Obligation d’indemnisation de la perte de chance constatée

Dans une affaire récente, la Cour de cassation est venue rappeler les contours de la responsabilité de l’architecte en cas de mauvaise superficie, lorsqu’un bien construit ne correspond pas aux mesures prévues dans les plans initiaux.

Cette décision, rendue le 7 novembre 2024 (Cass. civ. 3e, n° 23-12.315), illustre les enjeux contractuels liés à une mission de maîtrise d’œuvre, même en l’absence de mission spécifique de relevé des existants.

Un litige fondé sur l’article 46 de la loi de 1965

Dans le cadre d’une opération de construction, une société confie une mission de maîtrise d’œuvre à un architecte, sans mission de mesurage. Une fois les travaux achevés, les acquéreurs d’un lot intentent une action en diminution du prix, car la superficie réelle du bien est inférieure de plus de 5 % à celle indiquée dans l’acte authentique.

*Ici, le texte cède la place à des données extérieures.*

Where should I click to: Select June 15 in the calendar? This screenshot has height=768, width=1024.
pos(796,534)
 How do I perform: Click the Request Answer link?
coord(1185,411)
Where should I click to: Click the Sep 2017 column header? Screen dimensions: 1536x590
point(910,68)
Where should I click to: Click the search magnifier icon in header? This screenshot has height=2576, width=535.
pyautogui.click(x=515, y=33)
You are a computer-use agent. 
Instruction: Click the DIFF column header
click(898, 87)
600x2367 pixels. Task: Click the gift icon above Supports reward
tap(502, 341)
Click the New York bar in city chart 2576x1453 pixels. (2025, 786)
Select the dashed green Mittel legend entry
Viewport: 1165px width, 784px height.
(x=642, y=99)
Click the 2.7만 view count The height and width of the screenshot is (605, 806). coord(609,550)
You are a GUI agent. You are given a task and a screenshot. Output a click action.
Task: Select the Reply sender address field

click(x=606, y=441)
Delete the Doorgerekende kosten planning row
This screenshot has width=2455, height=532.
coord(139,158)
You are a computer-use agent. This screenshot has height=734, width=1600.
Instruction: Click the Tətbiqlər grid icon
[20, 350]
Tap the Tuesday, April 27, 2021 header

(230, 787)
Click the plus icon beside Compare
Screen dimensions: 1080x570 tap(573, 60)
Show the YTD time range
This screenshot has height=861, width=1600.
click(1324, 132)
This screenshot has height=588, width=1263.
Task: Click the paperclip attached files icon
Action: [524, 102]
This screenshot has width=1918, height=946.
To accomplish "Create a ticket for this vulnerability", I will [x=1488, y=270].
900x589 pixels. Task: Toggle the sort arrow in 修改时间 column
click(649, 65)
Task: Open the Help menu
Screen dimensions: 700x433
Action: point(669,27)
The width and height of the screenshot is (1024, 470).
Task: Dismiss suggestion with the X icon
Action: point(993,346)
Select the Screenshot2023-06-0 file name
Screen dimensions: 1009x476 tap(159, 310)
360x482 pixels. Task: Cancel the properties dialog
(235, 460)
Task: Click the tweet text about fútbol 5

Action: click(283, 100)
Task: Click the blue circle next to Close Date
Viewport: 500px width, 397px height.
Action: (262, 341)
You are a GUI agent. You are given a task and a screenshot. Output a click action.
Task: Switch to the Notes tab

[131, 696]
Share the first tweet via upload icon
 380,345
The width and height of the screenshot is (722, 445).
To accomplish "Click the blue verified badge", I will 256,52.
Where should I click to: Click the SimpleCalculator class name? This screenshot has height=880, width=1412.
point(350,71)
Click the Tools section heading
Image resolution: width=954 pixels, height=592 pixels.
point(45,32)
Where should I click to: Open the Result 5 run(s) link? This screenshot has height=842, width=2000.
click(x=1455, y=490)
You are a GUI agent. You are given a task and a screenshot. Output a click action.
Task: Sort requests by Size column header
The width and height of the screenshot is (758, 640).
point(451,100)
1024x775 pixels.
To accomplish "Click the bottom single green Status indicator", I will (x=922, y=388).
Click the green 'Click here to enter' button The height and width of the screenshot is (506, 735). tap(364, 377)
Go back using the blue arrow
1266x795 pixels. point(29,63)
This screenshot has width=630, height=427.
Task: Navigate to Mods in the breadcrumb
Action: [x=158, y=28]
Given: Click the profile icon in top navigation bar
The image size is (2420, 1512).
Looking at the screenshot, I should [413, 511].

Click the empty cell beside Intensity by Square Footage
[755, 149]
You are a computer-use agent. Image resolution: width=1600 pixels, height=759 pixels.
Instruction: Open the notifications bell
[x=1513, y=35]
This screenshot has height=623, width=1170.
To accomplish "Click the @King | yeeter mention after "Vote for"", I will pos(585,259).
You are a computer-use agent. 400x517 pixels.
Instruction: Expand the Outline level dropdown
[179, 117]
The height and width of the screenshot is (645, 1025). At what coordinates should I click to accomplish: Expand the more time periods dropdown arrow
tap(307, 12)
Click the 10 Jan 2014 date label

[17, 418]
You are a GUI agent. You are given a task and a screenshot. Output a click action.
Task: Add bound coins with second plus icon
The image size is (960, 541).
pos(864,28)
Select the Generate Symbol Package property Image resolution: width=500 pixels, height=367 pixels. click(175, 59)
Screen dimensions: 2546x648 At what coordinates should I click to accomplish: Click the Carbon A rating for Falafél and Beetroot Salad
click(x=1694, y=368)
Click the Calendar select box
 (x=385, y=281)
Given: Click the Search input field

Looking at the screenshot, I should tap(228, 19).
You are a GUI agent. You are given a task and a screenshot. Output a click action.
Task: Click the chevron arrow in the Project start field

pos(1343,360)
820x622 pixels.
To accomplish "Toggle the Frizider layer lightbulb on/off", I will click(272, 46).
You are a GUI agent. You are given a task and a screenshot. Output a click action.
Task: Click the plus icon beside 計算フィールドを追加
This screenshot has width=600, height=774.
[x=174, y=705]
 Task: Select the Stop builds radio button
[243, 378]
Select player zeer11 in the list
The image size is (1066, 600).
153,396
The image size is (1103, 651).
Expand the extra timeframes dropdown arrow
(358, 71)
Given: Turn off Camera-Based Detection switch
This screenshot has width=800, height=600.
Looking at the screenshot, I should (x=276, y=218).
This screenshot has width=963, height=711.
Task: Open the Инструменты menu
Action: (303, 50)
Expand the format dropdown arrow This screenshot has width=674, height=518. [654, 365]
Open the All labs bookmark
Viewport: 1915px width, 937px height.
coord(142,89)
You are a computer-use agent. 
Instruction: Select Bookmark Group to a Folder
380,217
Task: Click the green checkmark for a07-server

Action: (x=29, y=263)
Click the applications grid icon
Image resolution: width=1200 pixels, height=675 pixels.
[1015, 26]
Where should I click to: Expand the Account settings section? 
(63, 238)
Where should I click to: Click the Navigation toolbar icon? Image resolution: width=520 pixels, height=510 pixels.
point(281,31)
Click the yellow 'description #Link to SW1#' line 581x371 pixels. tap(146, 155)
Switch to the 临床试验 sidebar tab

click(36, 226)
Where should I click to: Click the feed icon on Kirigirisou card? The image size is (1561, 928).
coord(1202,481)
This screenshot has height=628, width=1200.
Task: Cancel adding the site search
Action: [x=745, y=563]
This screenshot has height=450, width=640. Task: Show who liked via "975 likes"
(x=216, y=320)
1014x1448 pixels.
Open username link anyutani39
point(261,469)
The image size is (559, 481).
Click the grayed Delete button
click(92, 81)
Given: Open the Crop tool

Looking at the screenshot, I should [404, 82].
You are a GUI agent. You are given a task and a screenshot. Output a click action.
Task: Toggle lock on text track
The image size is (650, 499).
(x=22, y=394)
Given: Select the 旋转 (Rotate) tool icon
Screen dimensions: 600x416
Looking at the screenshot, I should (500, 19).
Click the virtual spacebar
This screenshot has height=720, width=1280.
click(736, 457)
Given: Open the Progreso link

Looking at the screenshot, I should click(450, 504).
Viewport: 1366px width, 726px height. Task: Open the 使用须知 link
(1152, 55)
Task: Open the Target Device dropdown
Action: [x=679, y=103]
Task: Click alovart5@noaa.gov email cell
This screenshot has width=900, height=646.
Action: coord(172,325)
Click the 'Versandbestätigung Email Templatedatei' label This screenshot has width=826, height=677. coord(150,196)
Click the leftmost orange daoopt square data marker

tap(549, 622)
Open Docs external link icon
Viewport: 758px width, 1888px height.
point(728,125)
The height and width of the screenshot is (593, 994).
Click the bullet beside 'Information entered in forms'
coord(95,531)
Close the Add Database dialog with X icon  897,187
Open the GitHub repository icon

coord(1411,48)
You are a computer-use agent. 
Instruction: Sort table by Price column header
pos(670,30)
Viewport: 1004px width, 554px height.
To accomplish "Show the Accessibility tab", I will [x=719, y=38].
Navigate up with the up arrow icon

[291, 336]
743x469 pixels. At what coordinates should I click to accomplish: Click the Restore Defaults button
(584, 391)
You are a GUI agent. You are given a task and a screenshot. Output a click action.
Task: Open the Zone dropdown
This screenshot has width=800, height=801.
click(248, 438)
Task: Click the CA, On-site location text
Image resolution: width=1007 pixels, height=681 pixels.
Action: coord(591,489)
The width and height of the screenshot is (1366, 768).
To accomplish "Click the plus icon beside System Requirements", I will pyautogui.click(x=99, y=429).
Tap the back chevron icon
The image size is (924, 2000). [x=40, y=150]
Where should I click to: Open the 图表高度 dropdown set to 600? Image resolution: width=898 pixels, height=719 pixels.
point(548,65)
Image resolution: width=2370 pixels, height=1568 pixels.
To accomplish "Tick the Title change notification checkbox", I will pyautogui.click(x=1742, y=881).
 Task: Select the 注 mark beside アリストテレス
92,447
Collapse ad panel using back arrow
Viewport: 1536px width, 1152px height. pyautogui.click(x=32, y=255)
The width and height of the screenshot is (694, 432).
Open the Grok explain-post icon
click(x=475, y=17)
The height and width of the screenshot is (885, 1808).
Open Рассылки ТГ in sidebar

Conformément à l’article 46 de la loi n° 65-557 du 10 juillet 1965, cette action est recevable. La société se retourne alors contre l’architecte, estimant qu’il a manqué à ses obligations contractuelles.

La Cour d’appel rejette… puis se fait censurer

Dans un premier temps, la Cour d’appel rejette la demande d’indemnisation. Motif : l’architecte n’avait pas reçu de mission de mesurage, et ne pouvait donc être tenu pour responsable de l’écart de superficie.

Mais la Cour de cassation n’est pas de cet avis. Elle rappelle que la mission de maîtrise d’œuvre de base, incluant la direction de l’exécution des travaux et l’assistance à la réception, impose à l’architecte de vérifier la conformité de l’ouvrage aux plans contractuels, y compris sur la superficie privative.

Responsabilité de l’architecte en cas de mauvaise superficie : une obligation de contrôle

Même sans mission de relevé des existants, l’architecte devait veiller à ce que l’ouvrage respecte les plans. En ne s’assurant pas de cette conformité, il commet une faute contractuelle susceptible d’ouvrir droit à réparation du préjudice subi par le maître d’ouvrage.

Mais attention : il ne s’agit pas d’indemniser la totalité de la perte subie, mais la perte de chance de vendre au prix initialement prévu. Autrement dit, la réparation doit porter sur une fraction du prix manquant, et non sur le montant total de la diminution du prix accordée à l’acheteur.

Le juge ne peut refuser l’indemnisation d’une perte de chance

Fait intéressant : la Cour de cassation souligne que le juge ne peut refuser d’indemniser une perte de chance au seul motif que le demandeur a chiffré son préjudice de manière erronée.

En pratique, il revient au juge de fixer lui-même le montant de la perte de chance et d’accorder une indemnisation sur cette base.

Ce qu’il faut retenir

✅ L’architecte est responsable de la conformité de l’ouvrage, même sans mission de mesurage, dès lors qu’il assure la maîtrise d’œuvre complète.

✅ Une mauvaise superficie peut ouvrir droit à une action en diminution du prix par l’acquéreur, et à une action en responsabilité contre l’architecte par le vendeur.

✅ Le préjudice indemnisable est la perte de chance, et non l’intégralité de la somme perdue.

✅ Le juge doit indemniser cette perte, même si le chiffrage présenté est inexact.